Let $A=\{\alpha=(a_1,a_2,...):a_n\in\mathbb{C},\lim_{n\rightarrow \infty}a_n\text{ exists }\}$ the set of convergent complex sequences and $B=\{\alpha=(a_n)\in A:\lim_{n\rightarrow \infty}a_n=0\}$ the set of complex sequences converging to zero.
How do I show that $B$ is a closed linear subspace of $A$?
I think I have to show that $A\backslash B$ is open by constructing an open ball around any sequence in $B$. But I wouldn't know how to do that.
It is certainly easier to show that a convergent sequence of elements from $B$ has its limit also in $B$; this is an equivalent definition of closed sets in a metric space. Remember that you are taking sequences of sequences here.
Edit: (Sketch of proof).
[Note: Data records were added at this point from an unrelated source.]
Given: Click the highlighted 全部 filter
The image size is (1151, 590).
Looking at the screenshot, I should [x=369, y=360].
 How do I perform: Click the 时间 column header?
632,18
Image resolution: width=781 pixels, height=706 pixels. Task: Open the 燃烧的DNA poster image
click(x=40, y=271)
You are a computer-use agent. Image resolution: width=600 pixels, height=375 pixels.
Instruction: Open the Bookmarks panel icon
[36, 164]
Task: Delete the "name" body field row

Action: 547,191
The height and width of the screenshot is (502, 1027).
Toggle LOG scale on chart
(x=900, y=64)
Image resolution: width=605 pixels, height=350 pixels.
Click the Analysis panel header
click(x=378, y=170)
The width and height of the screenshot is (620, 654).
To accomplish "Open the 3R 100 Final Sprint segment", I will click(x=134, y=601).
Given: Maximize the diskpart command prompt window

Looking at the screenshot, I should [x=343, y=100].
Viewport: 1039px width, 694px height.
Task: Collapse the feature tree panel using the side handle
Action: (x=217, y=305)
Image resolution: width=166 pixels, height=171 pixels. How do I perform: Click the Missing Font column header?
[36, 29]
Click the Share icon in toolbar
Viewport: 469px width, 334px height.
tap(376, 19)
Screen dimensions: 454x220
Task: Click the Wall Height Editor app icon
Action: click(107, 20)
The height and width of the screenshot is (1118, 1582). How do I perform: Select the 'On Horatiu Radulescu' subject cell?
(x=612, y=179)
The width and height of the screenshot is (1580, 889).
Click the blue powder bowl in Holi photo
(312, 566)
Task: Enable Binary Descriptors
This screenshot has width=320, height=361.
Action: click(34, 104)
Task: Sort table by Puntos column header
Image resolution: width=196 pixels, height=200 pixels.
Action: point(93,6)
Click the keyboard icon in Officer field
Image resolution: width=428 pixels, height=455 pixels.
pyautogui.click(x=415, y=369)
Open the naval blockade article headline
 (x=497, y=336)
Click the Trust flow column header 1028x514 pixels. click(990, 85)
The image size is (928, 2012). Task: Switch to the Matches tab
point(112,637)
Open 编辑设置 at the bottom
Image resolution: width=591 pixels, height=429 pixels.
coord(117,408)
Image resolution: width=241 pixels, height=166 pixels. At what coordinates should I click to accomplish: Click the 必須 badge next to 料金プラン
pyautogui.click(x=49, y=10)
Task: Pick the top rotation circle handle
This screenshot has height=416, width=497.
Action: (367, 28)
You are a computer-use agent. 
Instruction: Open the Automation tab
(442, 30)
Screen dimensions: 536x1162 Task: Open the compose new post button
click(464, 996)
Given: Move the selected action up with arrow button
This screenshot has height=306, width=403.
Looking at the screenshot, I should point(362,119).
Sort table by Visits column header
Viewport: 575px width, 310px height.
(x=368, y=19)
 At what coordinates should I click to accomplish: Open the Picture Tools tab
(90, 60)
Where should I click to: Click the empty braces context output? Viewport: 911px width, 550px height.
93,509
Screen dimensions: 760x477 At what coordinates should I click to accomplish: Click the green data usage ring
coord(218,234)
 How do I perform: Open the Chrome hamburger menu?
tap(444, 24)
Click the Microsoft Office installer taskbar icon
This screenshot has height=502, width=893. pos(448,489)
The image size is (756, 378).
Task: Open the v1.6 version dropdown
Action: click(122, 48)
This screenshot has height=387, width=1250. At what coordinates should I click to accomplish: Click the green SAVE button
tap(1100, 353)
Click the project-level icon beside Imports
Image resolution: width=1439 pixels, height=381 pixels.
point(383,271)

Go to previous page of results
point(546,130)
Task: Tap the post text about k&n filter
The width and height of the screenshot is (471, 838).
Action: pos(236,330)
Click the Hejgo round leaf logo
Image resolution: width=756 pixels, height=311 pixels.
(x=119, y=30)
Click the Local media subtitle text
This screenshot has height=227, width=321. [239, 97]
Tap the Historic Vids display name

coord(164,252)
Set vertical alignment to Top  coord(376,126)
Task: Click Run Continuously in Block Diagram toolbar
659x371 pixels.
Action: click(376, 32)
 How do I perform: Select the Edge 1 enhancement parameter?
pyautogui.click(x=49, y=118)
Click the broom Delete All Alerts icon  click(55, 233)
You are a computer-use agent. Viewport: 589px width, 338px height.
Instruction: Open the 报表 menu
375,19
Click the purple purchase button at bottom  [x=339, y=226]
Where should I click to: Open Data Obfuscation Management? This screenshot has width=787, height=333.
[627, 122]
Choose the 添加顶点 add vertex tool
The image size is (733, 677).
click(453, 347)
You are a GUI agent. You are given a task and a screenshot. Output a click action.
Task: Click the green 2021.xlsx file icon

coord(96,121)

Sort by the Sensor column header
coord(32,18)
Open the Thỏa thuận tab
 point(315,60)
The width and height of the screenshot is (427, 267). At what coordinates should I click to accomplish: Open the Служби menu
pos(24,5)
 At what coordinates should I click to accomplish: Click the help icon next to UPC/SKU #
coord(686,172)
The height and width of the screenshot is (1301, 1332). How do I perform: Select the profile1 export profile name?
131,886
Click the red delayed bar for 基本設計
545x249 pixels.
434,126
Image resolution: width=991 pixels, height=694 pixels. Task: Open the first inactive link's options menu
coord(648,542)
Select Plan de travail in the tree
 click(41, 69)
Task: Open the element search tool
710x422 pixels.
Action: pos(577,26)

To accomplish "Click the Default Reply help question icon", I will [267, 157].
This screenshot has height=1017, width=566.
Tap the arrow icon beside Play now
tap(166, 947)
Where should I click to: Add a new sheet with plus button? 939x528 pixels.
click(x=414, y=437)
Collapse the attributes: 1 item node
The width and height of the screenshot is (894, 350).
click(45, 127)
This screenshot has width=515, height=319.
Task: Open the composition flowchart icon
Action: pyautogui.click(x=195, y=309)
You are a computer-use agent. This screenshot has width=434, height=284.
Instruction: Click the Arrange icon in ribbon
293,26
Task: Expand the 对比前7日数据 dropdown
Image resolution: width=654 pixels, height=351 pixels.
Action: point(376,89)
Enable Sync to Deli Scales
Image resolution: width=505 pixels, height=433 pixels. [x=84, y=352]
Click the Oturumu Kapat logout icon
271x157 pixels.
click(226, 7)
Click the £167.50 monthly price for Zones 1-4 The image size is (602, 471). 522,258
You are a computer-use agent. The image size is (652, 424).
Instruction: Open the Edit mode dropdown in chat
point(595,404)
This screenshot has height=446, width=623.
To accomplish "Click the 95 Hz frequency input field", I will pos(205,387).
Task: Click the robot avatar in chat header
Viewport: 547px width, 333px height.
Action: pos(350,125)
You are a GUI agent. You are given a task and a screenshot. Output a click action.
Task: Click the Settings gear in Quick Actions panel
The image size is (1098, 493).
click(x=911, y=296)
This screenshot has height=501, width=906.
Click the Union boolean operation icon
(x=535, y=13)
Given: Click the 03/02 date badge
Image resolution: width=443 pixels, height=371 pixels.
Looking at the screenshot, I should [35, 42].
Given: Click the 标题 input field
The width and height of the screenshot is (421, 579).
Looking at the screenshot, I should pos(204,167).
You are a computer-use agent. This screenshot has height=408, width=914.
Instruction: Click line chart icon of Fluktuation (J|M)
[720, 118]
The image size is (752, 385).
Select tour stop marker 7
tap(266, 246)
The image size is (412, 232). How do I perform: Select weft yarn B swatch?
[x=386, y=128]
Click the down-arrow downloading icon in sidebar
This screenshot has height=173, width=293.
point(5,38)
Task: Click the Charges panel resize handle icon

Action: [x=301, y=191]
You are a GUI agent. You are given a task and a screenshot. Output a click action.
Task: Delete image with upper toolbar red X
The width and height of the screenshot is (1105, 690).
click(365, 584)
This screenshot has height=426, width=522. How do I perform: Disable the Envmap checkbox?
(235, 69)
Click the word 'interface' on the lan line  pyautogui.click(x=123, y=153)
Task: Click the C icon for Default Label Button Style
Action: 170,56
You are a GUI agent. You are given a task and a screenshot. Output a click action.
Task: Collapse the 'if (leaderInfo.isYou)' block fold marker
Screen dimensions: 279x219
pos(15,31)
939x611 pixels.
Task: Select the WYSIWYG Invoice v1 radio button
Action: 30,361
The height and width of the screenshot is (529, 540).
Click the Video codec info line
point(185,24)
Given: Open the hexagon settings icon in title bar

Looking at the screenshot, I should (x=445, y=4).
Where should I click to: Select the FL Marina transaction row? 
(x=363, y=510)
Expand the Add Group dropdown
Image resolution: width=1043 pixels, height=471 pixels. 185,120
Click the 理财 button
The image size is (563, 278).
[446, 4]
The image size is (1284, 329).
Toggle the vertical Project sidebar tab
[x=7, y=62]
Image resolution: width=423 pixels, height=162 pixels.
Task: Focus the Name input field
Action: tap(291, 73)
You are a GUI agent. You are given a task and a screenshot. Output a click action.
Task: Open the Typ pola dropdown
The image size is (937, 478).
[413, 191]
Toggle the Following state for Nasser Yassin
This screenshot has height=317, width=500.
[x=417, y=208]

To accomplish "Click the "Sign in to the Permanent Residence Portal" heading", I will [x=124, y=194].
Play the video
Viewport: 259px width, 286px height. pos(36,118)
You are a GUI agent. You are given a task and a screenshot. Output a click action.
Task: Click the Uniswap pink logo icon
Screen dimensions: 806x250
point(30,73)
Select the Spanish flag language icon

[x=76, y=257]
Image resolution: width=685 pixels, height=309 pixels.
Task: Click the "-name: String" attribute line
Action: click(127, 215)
Let $(a_n^{(k)})_{k=1}^\infty$ be a sequence in $B=c_0$, and suppose that $(a_n^{(k)})\to (a_n)\in A$ as $k\to\infty$. (That is, the sequence $(a_n^{(k)})_{k=1}^\infty$ converges in $A$ to $(a_n)$. In particular $a_n^{(k)}\to a_n$ for each $n\in\mathbb N$, and this convergence is uniform over all $n$.) Set $a=\lim_{n\to\infty} a_n$ which exists because $(a_n)\in A$. The proof is complete by showing that $a=0$. Let $k,n\in\mathbb N$ and look at $$ |a|=|a-a_n+a_n-a_n^{(k)}+a_n^{(k)}|\leq |a-a_n|+|a_n^{(k)}-a_n|+|a_n^{(k)}|. $$ It remains to show that the right hand side of the above can be made small for all sufficiently large $k,n$, which I leave to you.